(一)
生まれたときの記憶が少しある。
大勢の足音が私の周りに錯綜している。その足音の隙間に「電池、電池」という甲高い叫び声が聞こえる。ほどなくして体の中にガチャンガチャン、という音が響き、直後に私は大声で泣いている。
それだけの記憶だ。
今日まで元気に暮らしてきたし、これからもきっとしばらくそうなんだろうと思うけど、ごくたまに風邪などひいたとき、そのことを思い出して、心臓がきゅっとなる。
(二)
夕暮れの窓辺にたたずむあの人の大きな耳をした影が、本を読んでるふりをしていた私の膝に柔らかく触れた。
私はそっと手を伸ばし、その大きな耳の影をちぎり、本に挟んで教室を出た。ドキドキしていた。ぼーっとしていた。
家に帰ってご飯を食べて、お風呂に入って、ゲームして、もったいぶってもったいぶって、真夜中過ぎに本を開いた。
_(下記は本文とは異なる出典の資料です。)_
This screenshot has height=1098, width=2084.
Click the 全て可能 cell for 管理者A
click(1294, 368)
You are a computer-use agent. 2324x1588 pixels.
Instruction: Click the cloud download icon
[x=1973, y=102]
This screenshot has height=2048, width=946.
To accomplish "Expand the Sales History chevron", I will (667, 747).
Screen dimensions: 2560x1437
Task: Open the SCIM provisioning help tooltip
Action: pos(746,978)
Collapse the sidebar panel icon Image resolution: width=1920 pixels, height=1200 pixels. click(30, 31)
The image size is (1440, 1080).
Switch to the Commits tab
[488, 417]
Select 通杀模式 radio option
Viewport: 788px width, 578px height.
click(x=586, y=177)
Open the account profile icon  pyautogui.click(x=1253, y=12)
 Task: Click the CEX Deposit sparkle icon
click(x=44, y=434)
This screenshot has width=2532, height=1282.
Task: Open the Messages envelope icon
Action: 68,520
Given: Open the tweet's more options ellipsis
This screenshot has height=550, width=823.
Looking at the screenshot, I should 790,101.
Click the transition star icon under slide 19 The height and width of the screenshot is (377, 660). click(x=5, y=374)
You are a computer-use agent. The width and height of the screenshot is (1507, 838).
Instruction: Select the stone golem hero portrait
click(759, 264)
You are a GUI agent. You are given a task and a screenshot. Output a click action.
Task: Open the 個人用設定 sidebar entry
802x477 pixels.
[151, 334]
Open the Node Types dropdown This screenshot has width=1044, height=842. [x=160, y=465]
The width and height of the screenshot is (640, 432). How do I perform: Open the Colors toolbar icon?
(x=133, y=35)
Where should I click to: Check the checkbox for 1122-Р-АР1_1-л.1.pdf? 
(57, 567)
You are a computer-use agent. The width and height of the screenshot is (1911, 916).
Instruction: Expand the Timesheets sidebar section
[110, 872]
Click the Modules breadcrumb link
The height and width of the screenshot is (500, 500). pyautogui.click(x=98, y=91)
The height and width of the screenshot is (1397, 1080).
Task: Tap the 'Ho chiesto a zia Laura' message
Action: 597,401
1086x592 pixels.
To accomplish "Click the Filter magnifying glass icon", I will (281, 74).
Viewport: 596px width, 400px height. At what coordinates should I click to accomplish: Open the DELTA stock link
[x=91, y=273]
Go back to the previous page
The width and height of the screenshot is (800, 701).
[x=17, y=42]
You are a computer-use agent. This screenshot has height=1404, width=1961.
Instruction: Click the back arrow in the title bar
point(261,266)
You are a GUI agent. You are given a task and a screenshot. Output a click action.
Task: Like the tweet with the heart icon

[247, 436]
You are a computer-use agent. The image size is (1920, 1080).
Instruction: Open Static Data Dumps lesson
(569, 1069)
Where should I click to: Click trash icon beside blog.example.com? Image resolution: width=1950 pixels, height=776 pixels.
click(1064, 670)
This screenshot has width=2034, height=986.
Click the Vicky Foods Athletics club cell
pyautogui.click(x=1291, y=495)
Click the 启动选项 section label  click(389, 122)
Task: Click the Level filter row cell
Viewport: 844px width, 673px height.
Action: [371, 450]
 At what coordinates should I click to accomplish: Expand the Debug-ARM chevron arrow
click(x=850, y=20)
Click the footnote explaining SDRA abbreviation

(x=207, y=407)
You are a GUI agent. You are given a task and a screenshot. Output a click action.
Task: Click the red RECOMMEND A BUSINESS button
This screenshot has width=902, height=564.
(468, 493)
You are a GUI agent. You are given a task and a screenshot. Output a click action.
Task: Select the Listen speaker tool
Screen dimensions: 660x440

あの人の大きな耳の影は、夏に関する詩の行間で、珍しくもない蝶々のようにひっそりと羽を休めていた。
私は石鹸とスナック菓子の匂う指で、影をつまんでそっと息を吹きかけた。そして今頃すやすや眠っているあの人がぴくりとするところを想像したら、ちょっとだけ面白かった。
ちょっとだけ面白かった。ちょっとだけしか面白くなかったことが、ちょっとだけショックだった。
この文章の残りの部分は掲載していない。